▶ TASK INPUTS
+ + + +

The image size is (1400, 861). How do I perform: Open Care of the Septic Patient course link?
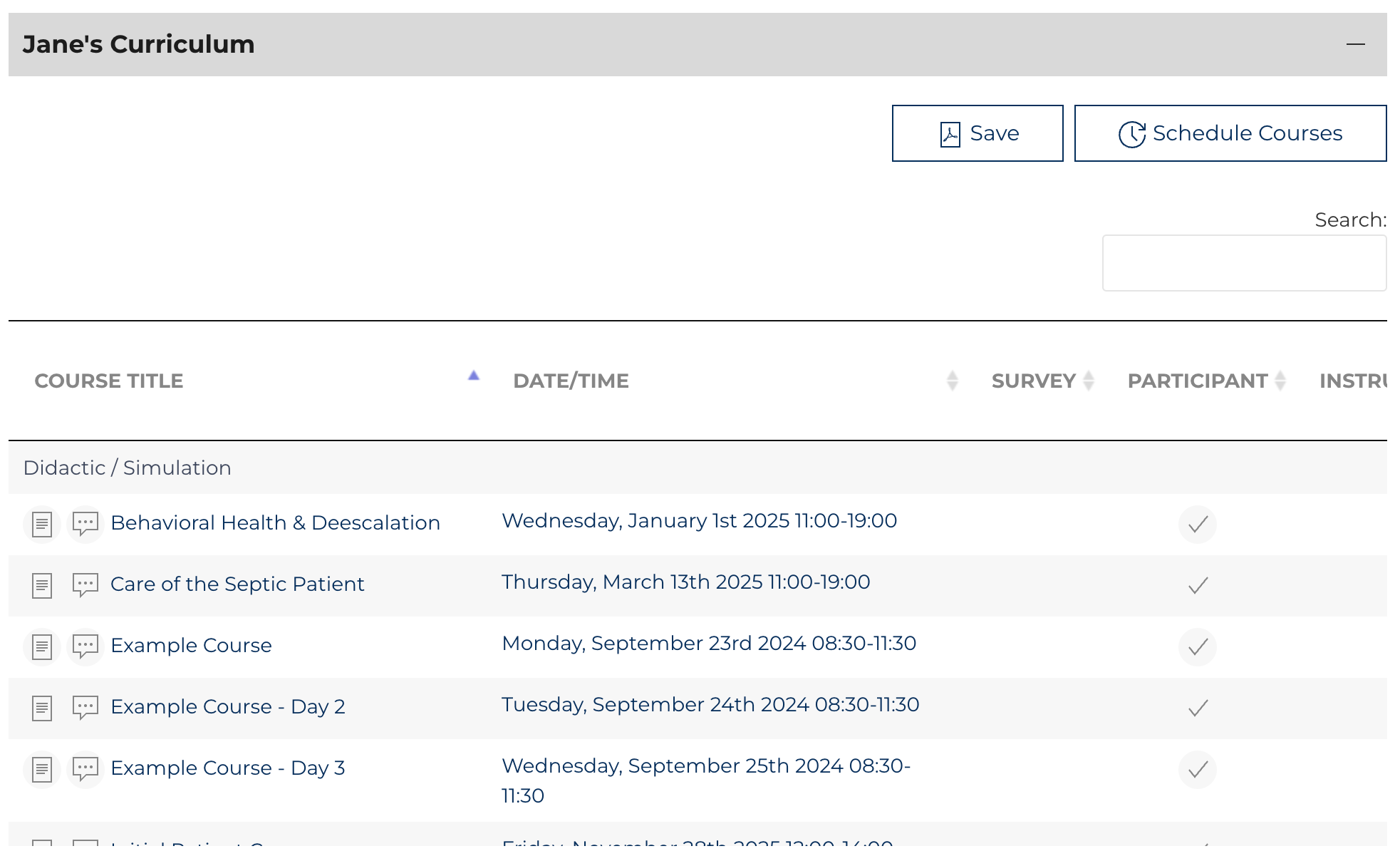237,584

+ + + +

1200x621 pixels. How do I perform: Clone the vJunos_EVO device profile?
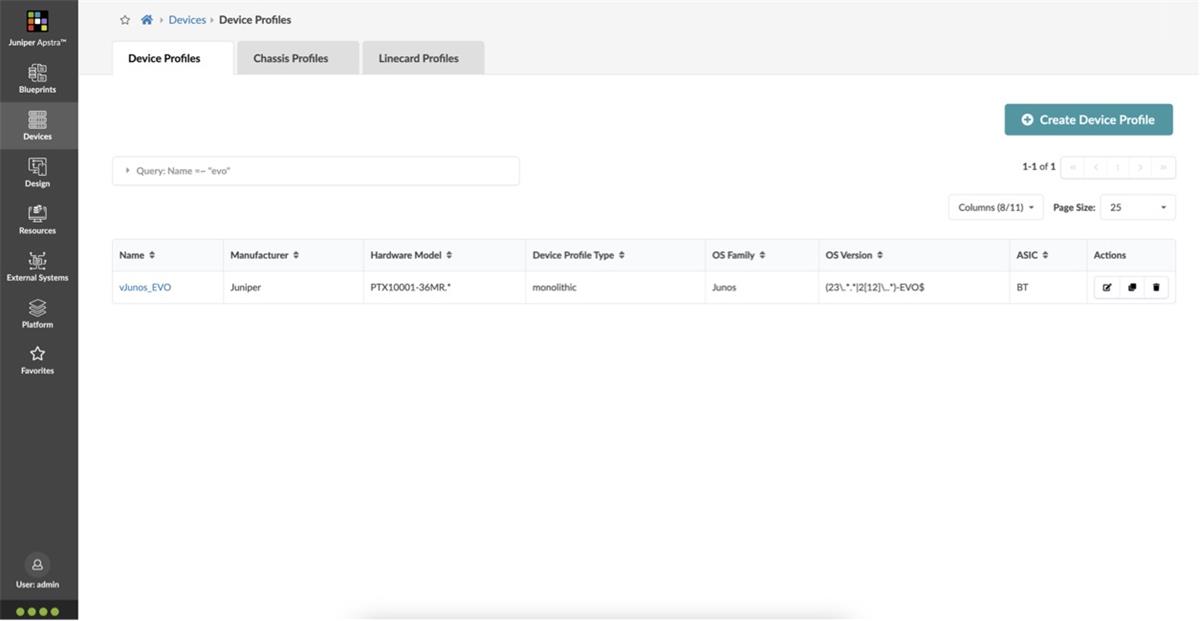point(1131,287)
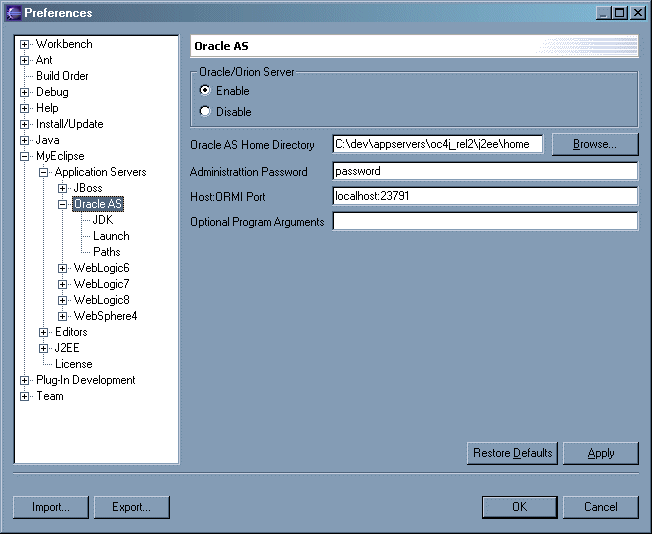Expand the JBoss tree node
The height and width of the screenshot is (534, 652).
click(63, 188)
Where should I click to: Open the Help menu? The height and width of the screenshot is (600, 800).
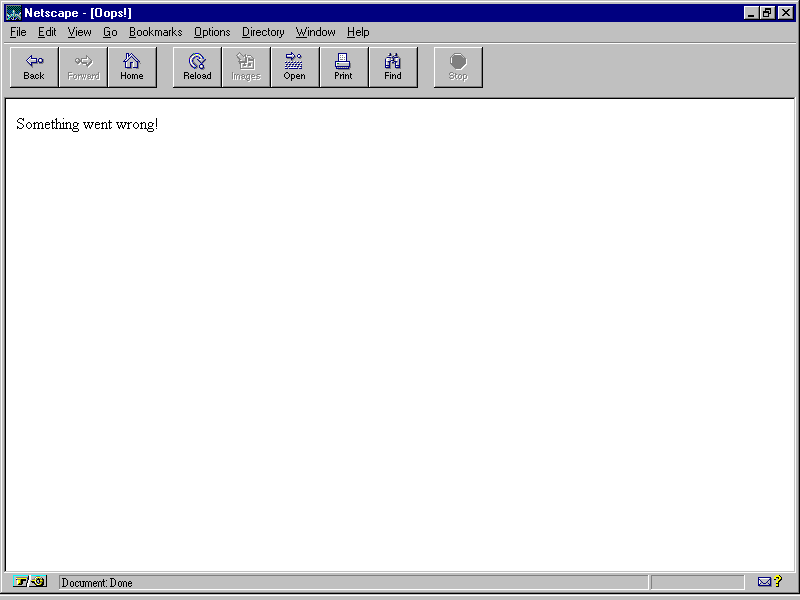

+ + + +

▶ THE TASK
Render the stretch from the line containing "1200x621 pixels. How" through the line containing "Where should I" as a JSON list of strings, one string per line, with blank lines skipped and the pictures left out.

▶ REPLY
[
  "1200x621 pixels. How do I perform: Clone the vJunos_EVO device profile?",
  "point(1131,287)",
  "Expand the JBoss tree node",
  "The height and width of the screenshot is (534, 652).",
  "click(63, 188)",
  "Where should I click to: Open the Help menu? The height and width of the screenshot is (600, 800)."
]